Documentaire sur France 5 à 20 h 55

Il y a parfois, au détour d’une soirée télé, des programmes qui bousculent, dérangent, poussent à la réflexion. Le documentaire de Claire Lajeunie est de ceux-là. La réalisatrice, habituée aux sujets délicats – femmes sans domicile fixe, ­enfants maltraités, mères célibataires, malades mentaux –, donne ici la parole à des hommes et à des ­femmes aux origines sociales et aux parcours très différents, mais dont le point commun est la ­pauvreté financière.

Les statistiques ­distillées à bon escient suscitent la stupeur, même si aucune donnée chiffrée ne provoque autant d’émotion que la parole de ceux qui ­témoignent ici. Aujourd’hui, neuf ­millions de personnes (un ­Français sur sept) vivent sous le seuil de pauvreté, avec moins de 1 015 euros par mois. Un enfant sur cinq est en ­situation de grande précarité. Des centaines de ­milliers de gens ­doivent se ­débrouiller avec l’équivalent de 7 euros par jour. Hors chômage, les travailleurs pauvres sont ­estimés à deux millions. ­Enfin, un million de personnes âgées ont moins de 1 000 euros par mois pour subvenir à leurs ­besoins.

La force de ce documentaire tient d’abord au choix des ­personnes qui parlent de leurs difficultés à s’en sortir. De Matteo (12 ans) et sa sœur Maeva (15 ans), près d’Angers, à Marianne (62 ans), de Tourcoing ; de Sébastien (33 ans), à Strasbourg, à ­Isabelle (54 ans), près de ­Mulhouse, en passant par Erwan (45 ans), à ­Paris, toutes et tous ­expriment, devant la caméra, des sentiments complexes. Que ce soit la ­tristesse, la colère, la honte, la joie de pouvoir s’offrir un petit plaisir ou la peur de ce qui les attend, les mots frappent au cœur.

« Pauvrophobie »

« Dans ce pays, il y a une espèce de pauvrophobie qui s’installe », ­estime Sébastien, titulaire de deux masters, hébergé dans un ­logement social après avoir vécu six mois dans sa voiture à la suite de la perte d’un emploi confortable, trois ans plus tôt. Une fois tout payé, ce trentenaire doit jongler avec l’équivalent de 6,60 euros par jour. Créateur d’un journal en ­ligne (L’Archipel des sans-voix), il participe à des réunions avec d’autres personnes en difficulté financière.« C’est pas parce qu’on est pauvre qu’on est débile ! Au CNRS de Grenoble, on a des chercheurs qui sont au RSA », rappelle à juste titre l’un des participants.

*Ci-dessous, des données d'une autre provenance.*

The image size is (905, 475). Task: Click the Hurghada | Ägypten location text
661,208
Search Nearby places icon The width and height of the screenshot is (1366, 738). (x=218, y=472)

Matteo et sa sœur Maeva, près d’Angers. / L2FILMS

Matteo, gamin au regard triste et à la voix douce, vit au sein d’une famille recomposée dont les ­revenus s’élèvent à 800 euros par mois. « C’est un peu difficile ­l’argent. On vit avec très peu, mais on se débrouille. » Se débrouiller ? Il faut bien. « Il me manque à peu près 800 euros par mois. C’est pas facile à mon âge de demander de l’argent à sa mère », résume Erwan, kiosquier à Paris, divorcé et père d’une fille dont il s’occupe avec attention. L’argent qui ­man­que pour l’essentiel – pas le superflu –, c’est aussi le quotidien d’Isabelle, une jeune grand-mère énergique qui, après avoir ­longtemps travaillé en usine, multiplie les ménages et survit avec 460 euros. « Quand tu es dans la misère, tu apprends à te priver de tout. C’est épuisant, usant. » Marianne, également retraitée, perçoit une retraite de 672 euros. « J’ai habité à Paris, gagné beaucoup d’argent, tout claqué », se rappelle-t-elle en souriant. Tombée gravement malade, elle n’a pas retrouvé d’emploi stable. Ses enfants l’aident énormément. La France pauvre ? Elle n’est peut-être pas en marche, mais elle est debout.

Pauvres de nous, de Claire Lajeunie (France, 2018, 65 min).